Similarly perfect was how this works in iOS itself. I was able to plug my iPhone 15 Pro directly into a Clicks keyboard and use it without hitting any permissions or special changes. I just plugged it in and I was able to immediately start typing and using keyboard shortcuts.

What’s the typing experience like? Honestly, I think this is going to vary from person to person. In my case, I was able to get going with some reasonably quick typing after a few minutes, but it wasn’t as quick as I can type on a digital keyboard. Muscle memory and actually using the product over time is going to play a huge role in every individual’s personal experience.

But, of course, then there’s the elephant in the room.

The obvious downside to Clicks is that it adds a lot of size to your iPhone. It’s clear in pictures, and it’s absolutely a thing in real life too.

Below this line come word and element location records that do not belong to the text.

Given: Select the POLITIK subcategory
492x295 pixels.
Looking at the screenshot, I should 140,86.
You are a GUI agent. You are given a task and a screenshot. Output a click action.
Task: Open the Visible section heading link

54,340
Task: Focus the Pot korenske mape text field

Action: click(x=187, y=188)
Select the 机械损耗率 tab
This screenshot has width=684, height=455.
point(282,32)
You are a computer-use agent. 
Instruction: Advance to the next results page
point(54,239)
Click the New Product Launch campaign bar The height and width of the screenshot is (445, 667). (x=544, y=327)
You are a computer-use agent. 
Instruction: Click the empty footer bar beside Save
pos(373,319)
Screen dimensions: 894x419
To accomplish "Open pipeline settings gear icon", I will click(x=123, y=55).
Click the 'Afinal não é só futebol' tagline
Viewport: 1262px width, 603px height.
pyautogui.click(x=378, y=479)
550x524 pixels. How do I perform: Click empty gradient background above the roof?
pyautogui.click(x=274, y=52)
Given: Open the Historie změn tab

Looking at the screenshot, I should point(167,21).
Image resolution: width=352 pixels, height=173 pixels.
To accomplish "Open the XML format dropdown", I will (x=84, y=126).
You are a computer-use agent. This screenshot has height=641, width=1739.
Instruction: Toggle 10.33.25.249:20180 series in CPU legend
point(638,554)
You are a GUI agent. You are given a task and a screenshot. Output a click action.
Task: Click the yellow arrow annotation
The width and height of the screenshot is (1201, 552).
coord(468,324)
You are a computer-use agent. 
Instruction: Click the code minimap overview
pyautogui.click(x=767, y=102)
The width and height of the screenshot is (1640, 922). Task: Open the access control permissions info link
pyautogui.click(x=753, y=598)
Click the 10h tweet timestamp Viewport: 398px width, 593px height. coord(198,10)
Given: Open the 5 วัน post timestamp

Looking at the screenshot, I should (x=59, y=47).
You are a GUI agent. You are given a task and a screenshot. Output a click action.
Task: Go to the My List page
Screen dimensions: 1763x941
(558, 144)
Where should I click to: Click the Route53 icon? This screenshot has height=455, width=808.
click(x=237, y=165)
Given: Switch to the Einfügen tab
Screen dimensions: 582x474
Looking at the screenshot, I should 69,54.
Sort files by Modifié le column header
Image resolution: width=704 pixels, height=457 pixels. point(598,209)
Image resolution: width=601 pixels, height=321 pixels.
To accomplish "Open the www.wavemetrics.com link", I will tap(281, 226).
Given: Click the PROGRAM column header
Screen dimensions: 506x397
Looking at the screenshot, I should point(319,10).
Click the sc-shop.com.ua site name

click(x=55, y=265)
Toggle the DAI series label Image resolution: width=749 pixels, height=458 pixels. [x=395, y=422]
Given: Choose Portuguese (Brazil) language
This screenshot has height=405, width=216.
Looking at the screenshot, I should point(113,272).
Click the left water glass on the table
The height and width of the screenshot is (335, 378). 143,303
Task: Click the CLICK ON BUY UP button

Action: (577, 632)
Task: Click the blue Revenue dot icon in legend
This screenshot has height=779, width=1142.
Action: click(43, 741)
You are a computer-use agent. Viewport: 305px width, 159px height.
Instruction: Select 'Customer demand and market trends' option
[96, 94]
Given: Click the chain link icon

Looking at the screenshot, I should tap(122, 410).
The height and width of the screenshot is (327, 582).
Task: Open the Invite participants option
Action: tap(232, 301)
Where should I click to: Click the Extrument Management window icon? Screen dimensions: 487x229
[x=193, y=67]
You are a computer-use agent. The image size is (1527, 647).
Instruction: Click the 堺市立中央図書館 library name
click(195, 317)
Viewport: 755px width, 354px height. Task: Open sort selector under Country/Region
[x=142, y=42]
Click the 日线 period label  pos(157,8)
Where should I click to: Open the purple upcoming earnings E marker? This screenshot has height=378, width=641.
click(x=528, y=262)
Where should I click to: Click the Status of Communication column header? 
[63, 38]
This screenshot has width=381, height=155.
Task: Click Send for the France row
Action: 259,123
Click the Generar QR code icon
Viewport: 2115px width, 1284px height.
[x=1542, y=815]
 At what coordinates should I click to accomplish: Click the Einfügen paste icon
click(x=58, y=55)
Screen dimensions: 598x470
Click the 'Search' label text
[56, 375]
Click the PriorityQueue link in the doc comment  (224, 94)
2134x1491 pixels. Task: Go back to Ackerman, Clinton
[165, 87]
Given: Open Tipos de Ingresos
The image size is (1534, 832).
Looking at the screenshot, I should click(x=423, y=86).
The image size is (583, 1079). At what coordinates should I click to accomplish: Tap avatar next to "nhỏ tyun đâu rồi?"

In active use, I didn’t really find the size to be a problem, at least on the smaller iPhone size, but it makes an iPhone Pro Max feel quite unwieldy. It’s something one could get used to, but the iPhone 15 Pro Max is already huge, and adding a big section at the bottom makes that difficult. The benefit, though, is that the keys are bigger and more comfortable. On the smaller phone, they’re much smaller, and typing is a bit harder.

In my brief time using it, I’m very much of the opinion that Clicks is pretty much as good as this concept can be. It’s well-designed, comfortable to use, and hits all of the right notes. I’d like to maybe see a version of this where the keyboard slides out, but that would come with its own set of trade-offs that I’m not convinced would be worthwhile.

Similarly, I’m also still having trouble figuring out who this is really for.

On the one hand, there’s the pitch for people who just love physical keyboards, and in that regard, this is fantastic. The other pitch is towards content creators, who could benefit from the extra screen space a lot. Personally, I’m not really in either of those camps, but I’m really curious to give this a shot outside of a briefing room to really see how it fits into daily life.

Clicks starts shipping in February for the iPhone 14 Pro, and in March for the iPhone 15 Pro and iPhone 15 Pro Max. Pricing starts at $139. Are you interested?